Yeah. The thing is, when I wrote the article, the content about security was not that widely available. I think that we're seeing more and more content out there today, luckily for us. So I think one of the biggest hurdles is maybe the level of science that you need to have in order to understand the attacks and the defenses. Because it's really linked to how the model and the learning is done. So I think, for now, you need to have this level of understanding of your models in order to understand how this works. This could also be an obstacle for hackers, because in order to design some new methods, maybe there are easier ways to attack some machine learning system than to design a whole new way to corrupt gradient descent. So it's good news from one point of view. But what I also liked when I started to do research, especially with these new tools that are coming, for example there is a tool that was released by NVIDIA, I think, which is an environment that would allow anyone to actually try to hack a machine learning model. So it's an environment made for attacks in order to have some hands-on experience and try to understand how it works. I think this is a good area and it's good that we’re starting to see these kinds of tools.
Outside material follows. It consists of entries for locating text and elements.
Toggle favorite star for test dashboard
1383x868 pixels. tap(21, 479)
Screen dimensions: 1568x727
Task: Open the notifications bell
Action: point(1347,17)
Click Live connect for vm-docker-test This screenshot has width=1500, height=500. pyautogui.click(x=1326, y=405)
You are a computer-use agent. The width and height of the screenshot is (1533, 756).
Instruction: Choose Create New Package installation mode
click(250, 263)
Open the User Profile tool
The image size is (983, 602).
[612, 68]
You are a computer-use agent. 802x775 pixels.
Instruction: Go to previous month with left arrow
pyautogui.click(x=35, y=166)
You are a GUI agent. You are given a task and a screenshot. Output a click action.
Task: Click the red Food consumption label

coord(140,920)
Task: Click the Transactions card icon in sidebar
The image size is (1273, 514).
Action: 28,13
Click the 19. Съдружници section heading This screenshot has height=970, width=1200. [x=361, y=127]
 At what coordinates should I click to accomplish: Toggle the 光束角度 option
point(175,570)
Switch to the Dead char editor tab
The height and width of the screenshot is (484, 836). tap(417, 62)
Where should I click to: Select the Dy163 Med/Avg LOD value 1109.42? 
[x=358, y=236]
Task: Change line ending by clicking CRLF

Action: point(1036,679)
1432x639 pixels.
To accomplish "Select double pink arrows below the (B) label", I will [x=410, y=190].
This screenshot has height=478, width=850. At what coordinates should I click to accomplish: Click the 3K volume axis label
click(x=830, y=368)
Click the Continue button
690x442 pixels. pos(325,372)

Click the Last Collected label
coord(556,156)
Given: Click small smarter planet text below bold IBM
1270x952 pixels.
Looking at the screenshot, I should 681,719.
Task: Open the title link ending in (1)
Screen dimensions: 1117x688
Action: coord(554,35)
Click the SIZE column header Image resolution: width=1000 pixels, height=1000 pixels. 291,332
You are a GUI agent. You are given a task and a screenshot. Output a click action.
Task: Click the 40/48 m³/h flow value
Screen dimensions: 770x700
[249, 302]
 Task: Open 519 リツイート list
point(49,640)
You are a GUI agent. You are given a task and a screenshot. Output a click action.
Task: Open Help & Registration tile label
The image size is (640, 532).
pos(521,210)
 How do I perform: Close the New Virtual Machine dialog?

There is another thing that is now organized, I think by Microsoft – it's actually a challenge. It's like Kaggle challenges for data science, but here it's not about making the best performance, instead it's about attacking an existing model, trying to divert it, and to make some attacks against this model. And there’s also a defense component, where the competitors try to best defend some model and make it robust to these attacks. So I hope that we're going to see more and more initiatives like this, because such initiatives make more and more people aware and knowledgeable about how this works.

50:43 Demetrios

Yeah. And that's one of the reasons why I love talking to people about security at this point in time, because it feels like it is one of those pieces of machine learning that is a little bit put off to the side. Or, like you talked about at the beginning, “Who owns this problem? Who is the one that is responsible for the security piece?” And I really liked what you said at the beginning on “Each person has to do their job, whatever that may be. And you really need to look at trying to make your piece of the puzzle as secure as possible and then once it's handed off, the next person is also trying to make their piece as secure as possible, so that you don't have any problems in the future and you don't have these hacks.” So, with that being said, this has been an excellent conversation. I really, really appreciate talking with you Sahbi. It has been a long time coming. I know we wanted to do this months ago and we finally got it done. Hopefully, everyone enjoyed it. If you are out there still listening, the way that you can show your support is by giving us a like or commenting, or subscribing, or whatever the cool kids do these days for the podcast and YouTube videos. That's all we got for today. Thank you everyone. Thank you, Sahbi. Thank you, Vishnu. And the word of the day is… what was it? Pansia? Panacea?

52:09 Vishnu

Panacea. [chuckles]

52:12 Demetrios

There we go. Hopefully you all learned something.